* **Consigne**
Résumez en deux phrases le compte rendu du concert de Sharon Jones présenté ci-dessous.

* **Texte proposé**
+===+
Le beau temps est revenu spécialement pour le grand spectacle d'ouverture du 37Festival de jazz, hier soir. Quand on s'appelle Sharon Jones, on peut déplacer des montagnes.

Même un cancer du pancréas ne peut freiner la chanteuse soul américaine qui a déjà été gardienne de prison avant de percer en 2002 à l'âge de 46 ans. Une véritable force de la nature, cette femme née en Géorgie.

Mais en début de spectacle, hier soir, Sharon Jones a avoué qu'il était éprouvant pour elle d'être sur scène, mais que le public l'incitait à continuer. Une heure plus tard, au rappel, elle était - comme promis - dans une forme extatique.

Une foule nombreuse occupait la place des Festivals. Sharon Jones était armée de ses fidèles comparses de The Dap-Kings - dont Montréal est l'une des villes préférées du groupe, dixit le guitariste Binky Griptite - ainsi que des deux chanteuses Saundra Williams et Starr Duncan qui forment le duo Saun & Starr. Ces dernières ont ouvert le spectacle avec trois chansons avant de faire place à la star de la soirée. Un bel apéro, mais quelque peu longuet pour les spectateurs qui attendaient Sharon Jones.

On a déjà dit de Sharon Jones qu'elle était la réincarnation au féminin du grand James Brown. Dans sa robe bleue scintillante qui contrastait avec son crâne glabre - conséquence de ses traitements de chimiothérapie -, on souhaitait à Sharon Jones la bonne étoile du parrain du soul quand elle fait son entrée en chantant Strangers to my Happiness.

Surtout que Sharon Jones a confié à la foule qu'elle était en mode «bataille» et qu'elle se sentait «étranglée», mais qu'elle allait se réchauffer.

Deux chansons plus tard, elle dansait avec fougue au son de Long Time, Wrong Time. Elle dansait avec une énergie de survivante, mais sa voix semblait quelque peu étouffée. «Je vais continuer, je vous aime aussi, c'est pour cela que je fais cela», a-t-elle lancé au public.

Plus tard, pendant Natural Born Lover, elle continuait de sautiller sans relâche devant une foule enfin expressive. Sharon Jones a introduit Get Up and Get Out en disant avec ferveur que la chanson avait pris une signification tout autre avec son cancer. À l'hôpital, elle se levait du lit en se disant: lève-toi, et va-t'en, cancer!

Quelle interprétation sentie a suivi.

Sharon Jones est la «mamma» qu'on voudrait avoir. Une mamma de 60 ans forte qui nous raconte une vie sans regret et qui peut danser le belle époque du funk comme si c'était hier.
+===+
* **Données sources**

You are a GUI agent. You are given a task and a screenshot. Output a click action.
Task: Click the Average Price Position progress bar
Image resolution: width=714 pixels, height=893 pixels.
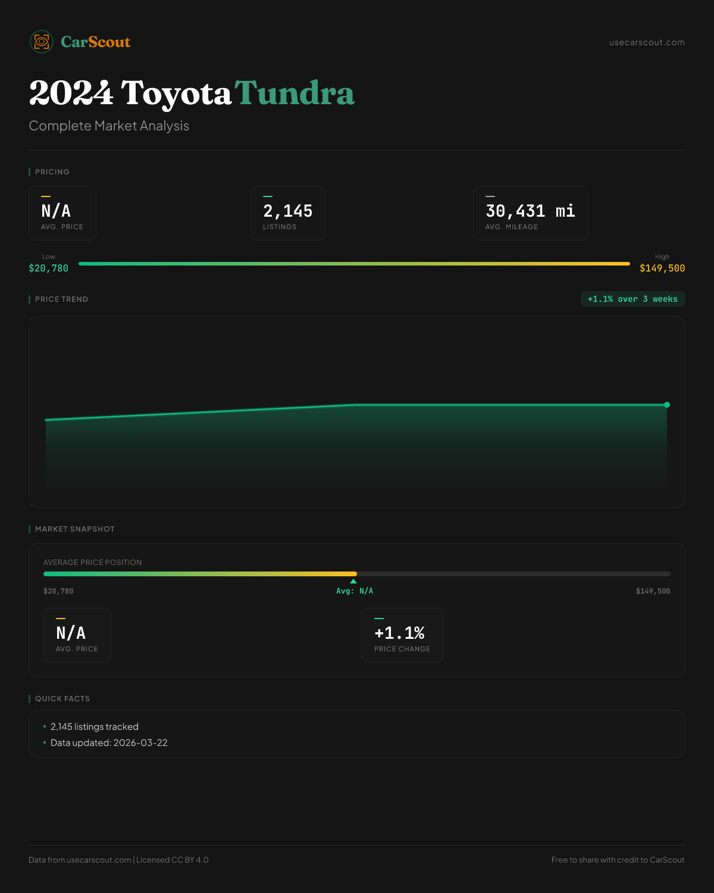pyautogui.click(x=357, y=574)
+===+
* **Réponse attendue**
Malgré un cancer du pancréas, la chanteuse soul américaine Sharon Jones a donné hier soir le grand spectacle d'ouverture du Festival de jazz devant une foule nombreuse, accompagnée de The Dap-Kings et du duo Saun & Starr, qui a ouvert la soirée. Bien qu'elle ait avoué en début de spectacle qu'être sur scène lui était éprouvant, elle a dansé avec une énergie de survivante, a présenté Get Up and Get Out comme une chanson ayant pris une tout autre signification avec son cancer et se trouvait dans une forme extatique au rappel.